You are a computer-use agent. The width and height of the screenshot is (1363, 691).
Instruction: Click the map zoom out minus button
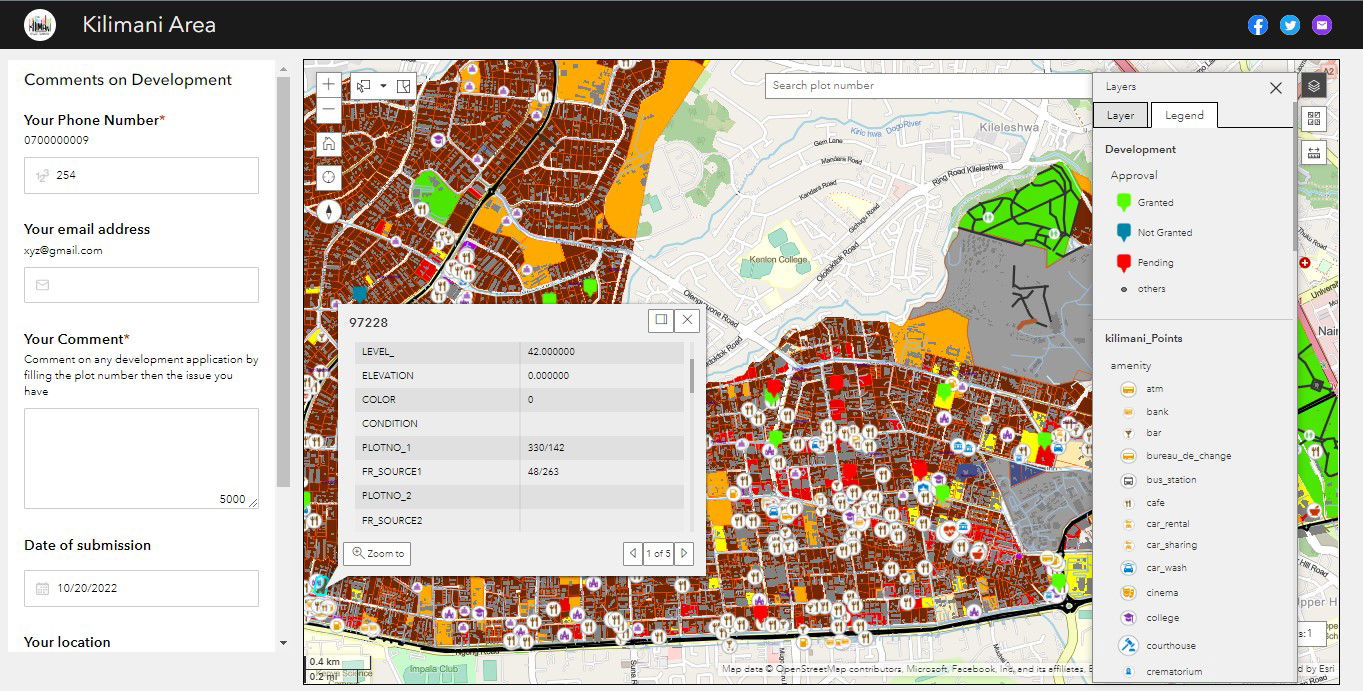click(329, 110)
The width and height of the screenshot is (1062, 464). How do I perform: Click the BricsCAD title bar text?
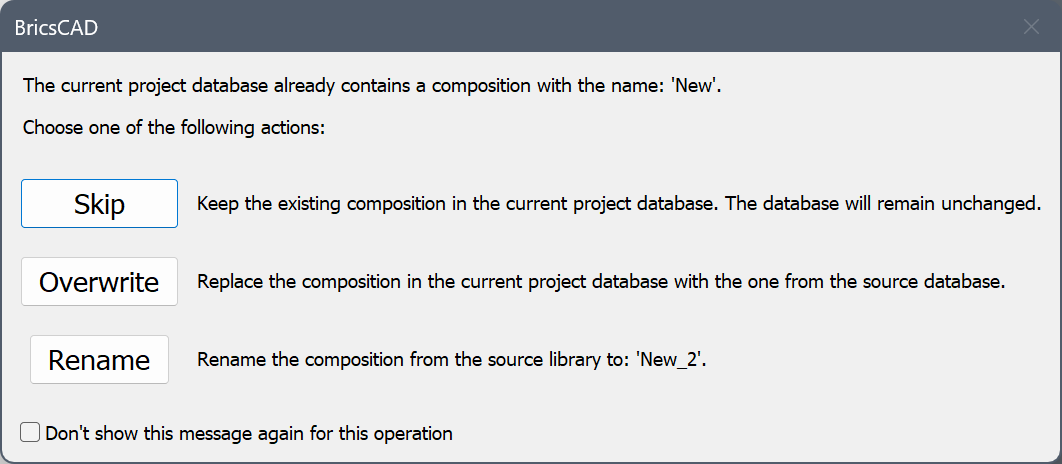coord(56,28)
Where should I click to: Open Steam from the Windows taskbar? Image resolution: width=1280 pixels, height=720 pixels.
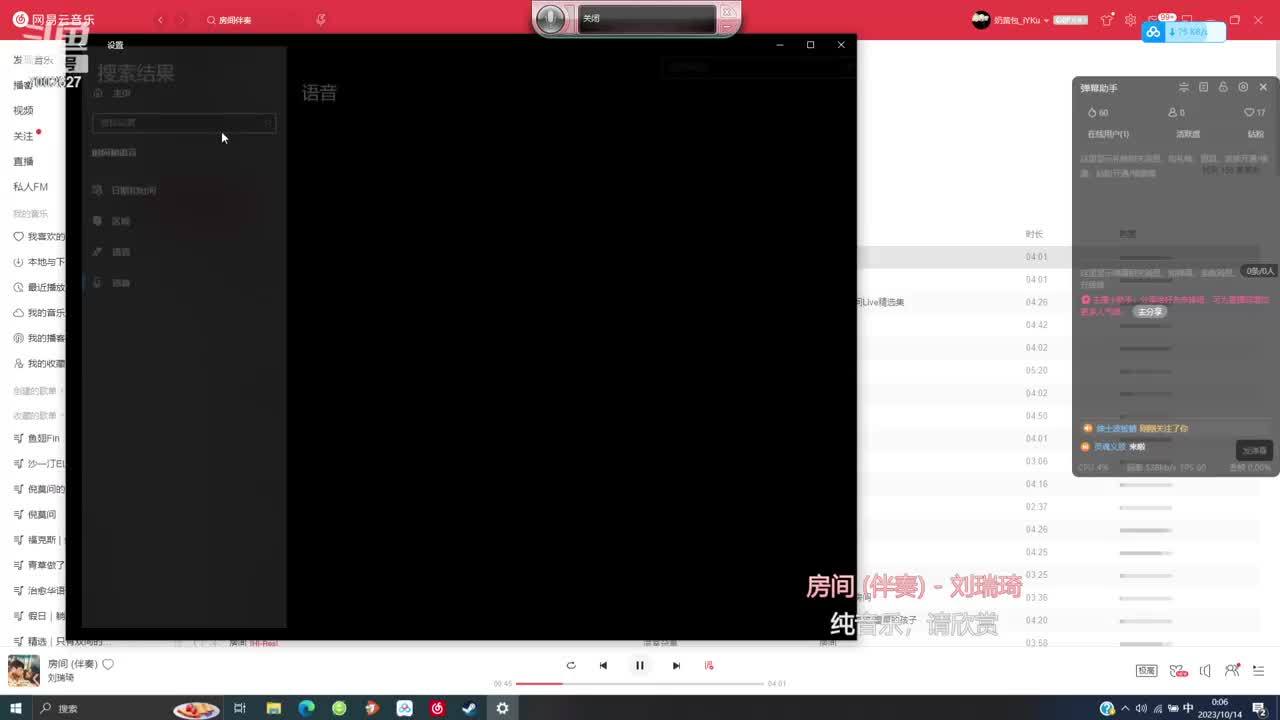tap(469, 708)
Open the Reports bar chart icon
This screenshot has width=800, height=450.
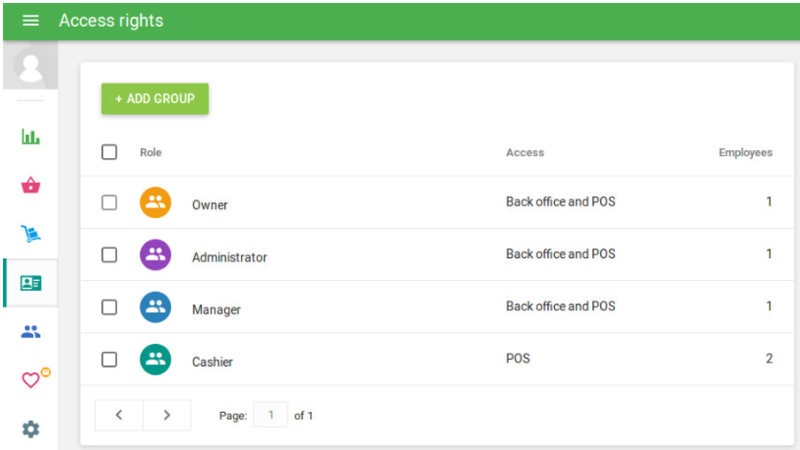tap(30, 137)
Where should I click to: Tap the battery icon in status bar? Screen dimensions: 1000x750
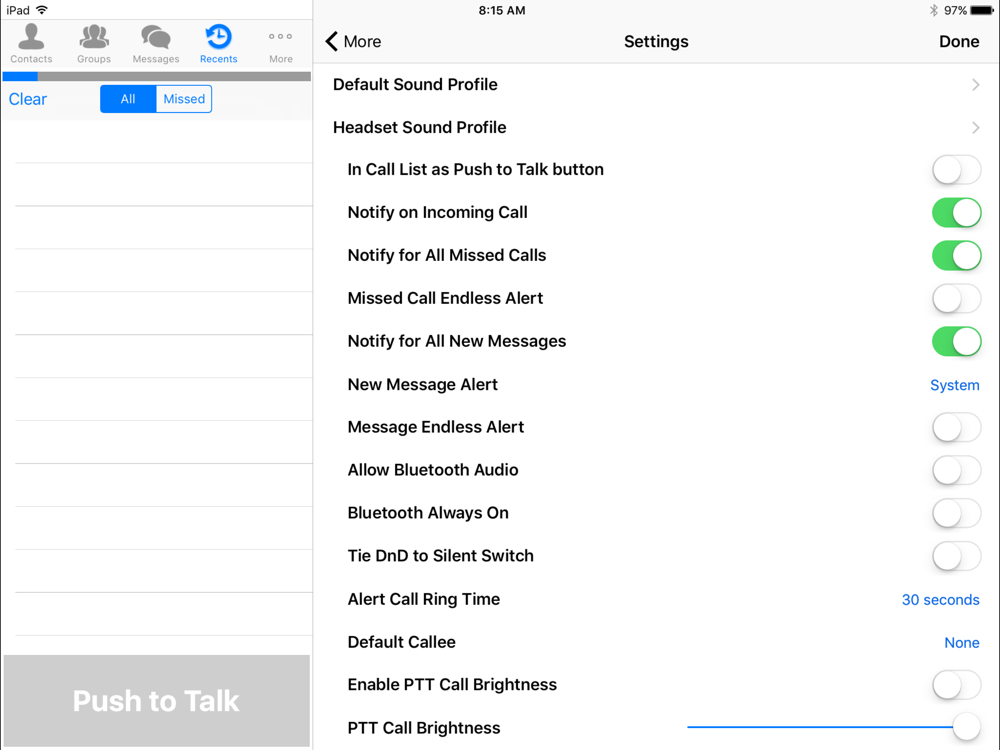tap(982, 10)
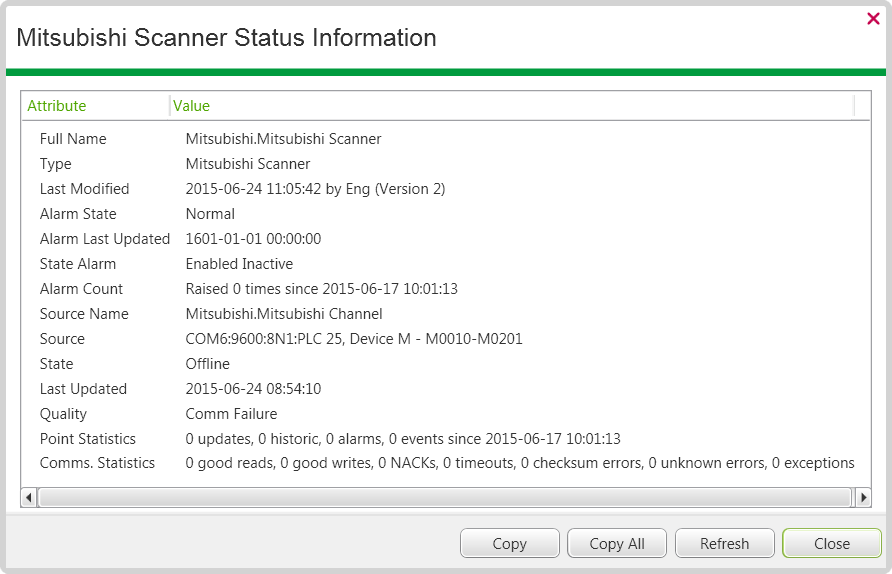Select the State row showing Offline
The image size is (892, 574).
(x=57, y=364)
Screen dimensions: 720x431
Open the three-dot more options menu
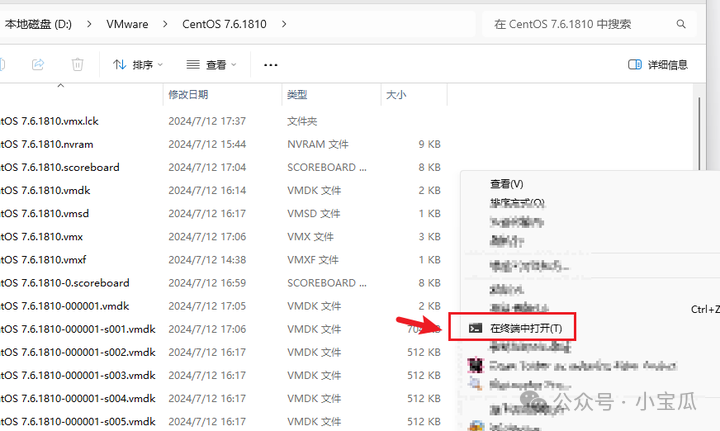(x=270, y=65)
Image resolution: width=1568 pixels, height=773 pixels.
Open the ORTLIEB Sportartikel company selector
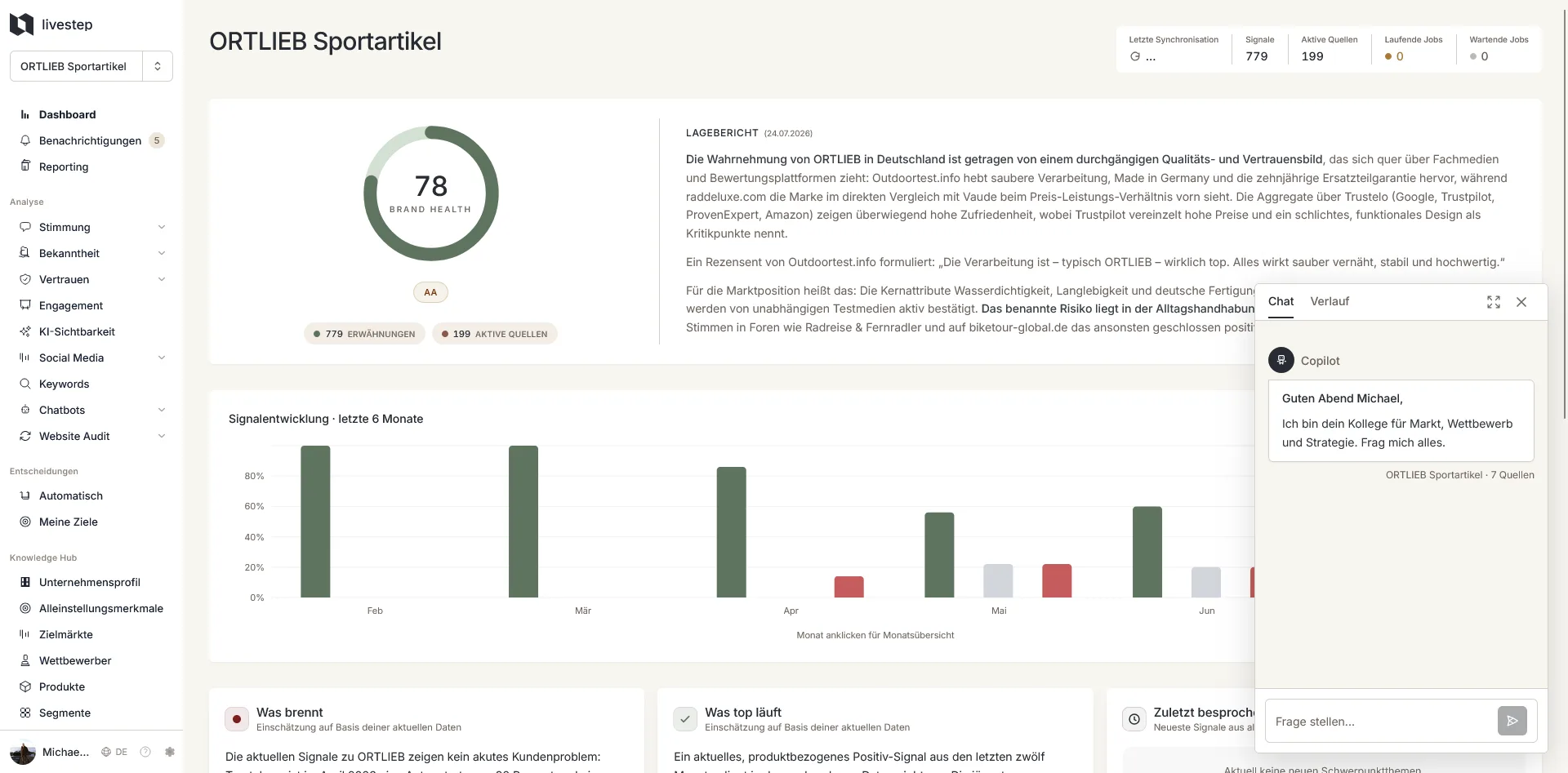[x=91, y=66]
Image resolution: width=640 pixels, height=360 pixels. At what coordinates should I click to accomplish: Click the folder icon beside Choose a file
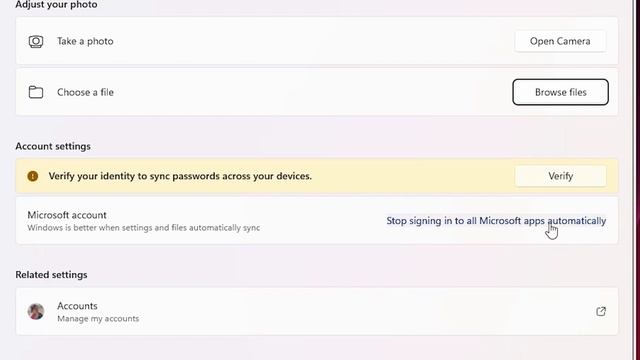point(36,92)
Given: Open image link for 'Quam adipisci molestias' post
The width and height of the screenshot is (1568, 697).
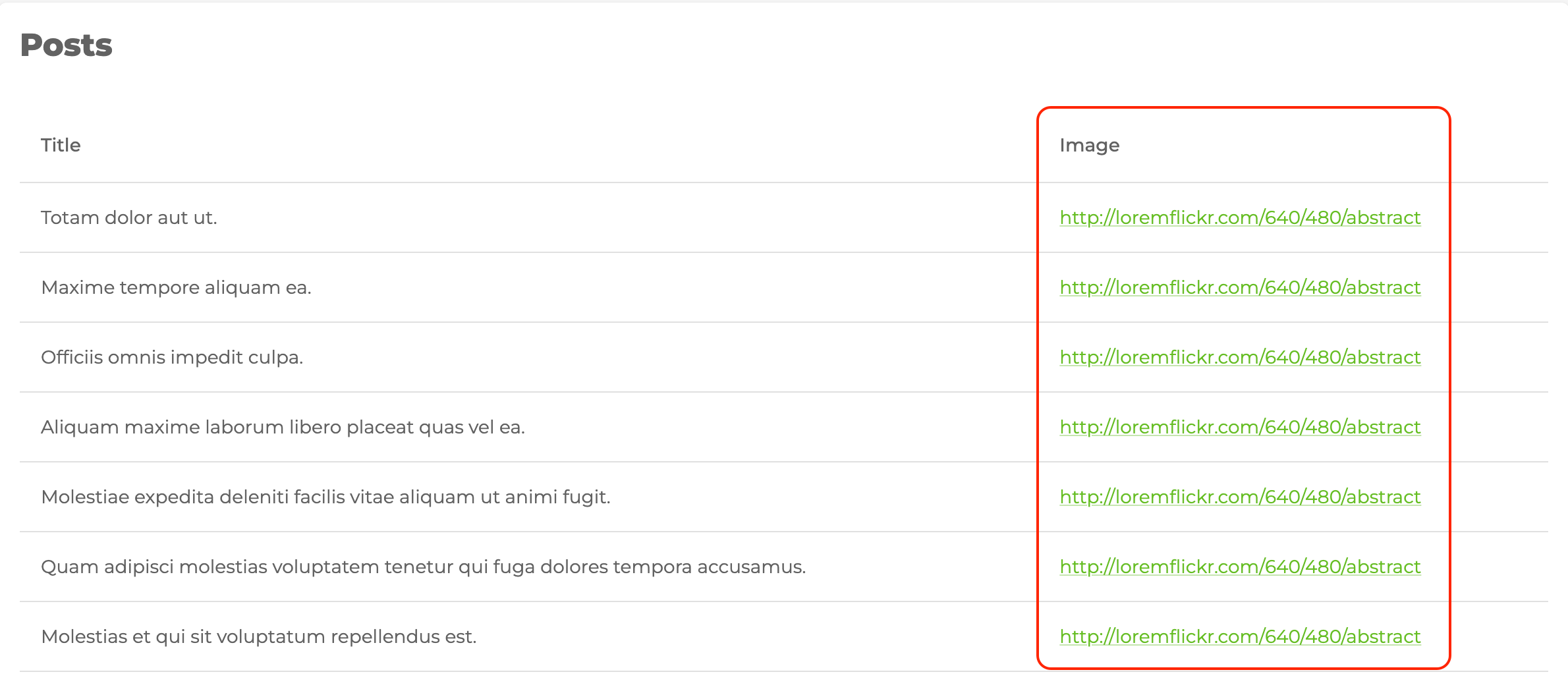Looking at the screenshot, I should (x=1240, y=567).
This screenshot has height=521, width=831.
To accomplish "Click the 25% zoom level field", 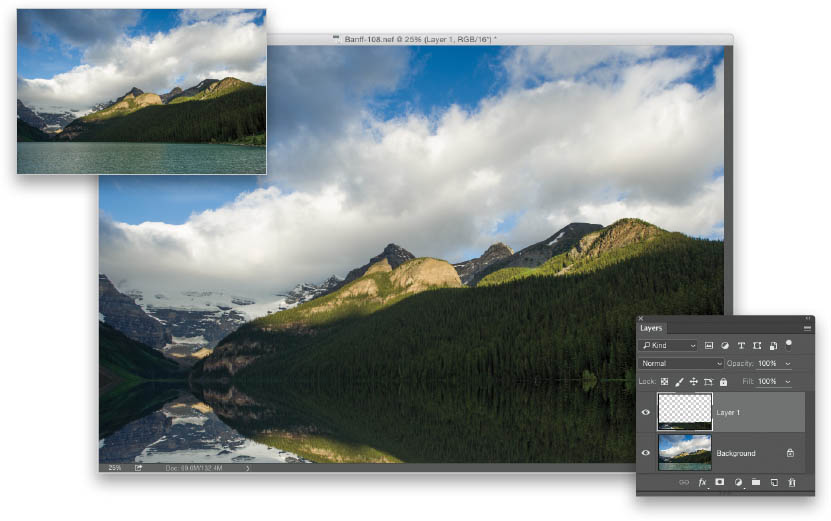I will coord(115,467).
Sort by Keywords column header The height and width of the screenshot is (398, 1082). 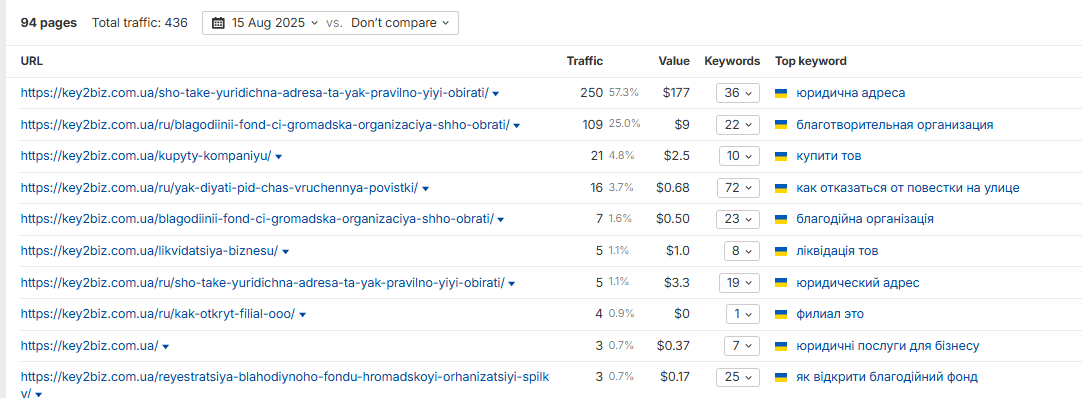pos(732,61)
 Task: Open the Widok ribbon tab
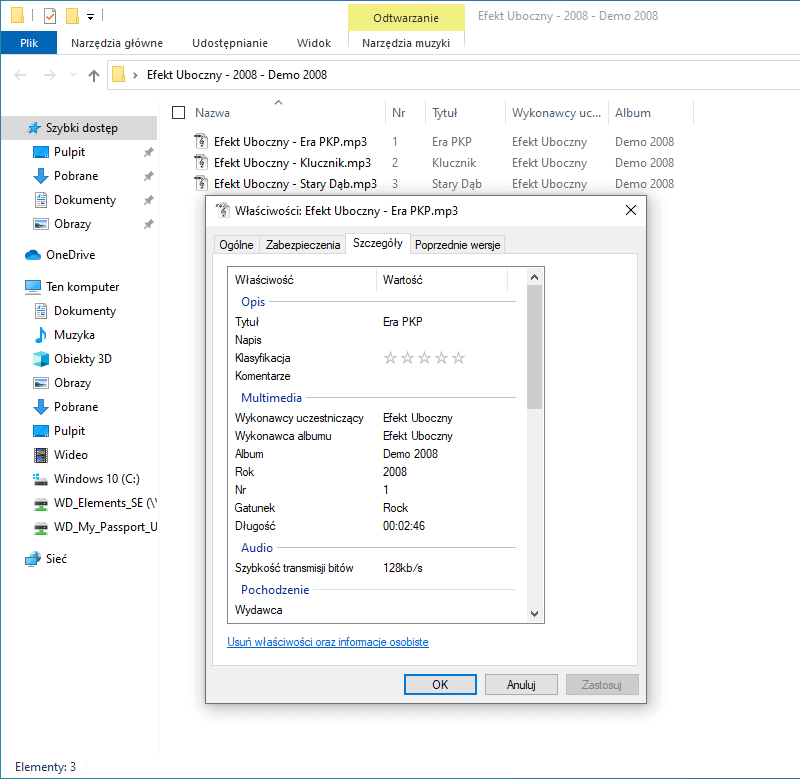coord(313,43)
====
AIM OF THE EXERCISE
Given the listing above, retype only the span of lines from the line with "Image resolution: width=1568" up to and including the line with "Given: Open image", exactly as it stands and without pictures.

TASK RESPONSE
Image resolution: width=1568 pixels, height=773 pixels.
Open the ORTLIEB Sportartikel company selector
[x=91, y=66]
Image resolution: width=640 pixels, height=360 pixels. At what coordinates should I click to accomplish: Click the folder icon beside Choose a file
point(36,92)
Given: Open image link for 'Quam adipisci molestias' post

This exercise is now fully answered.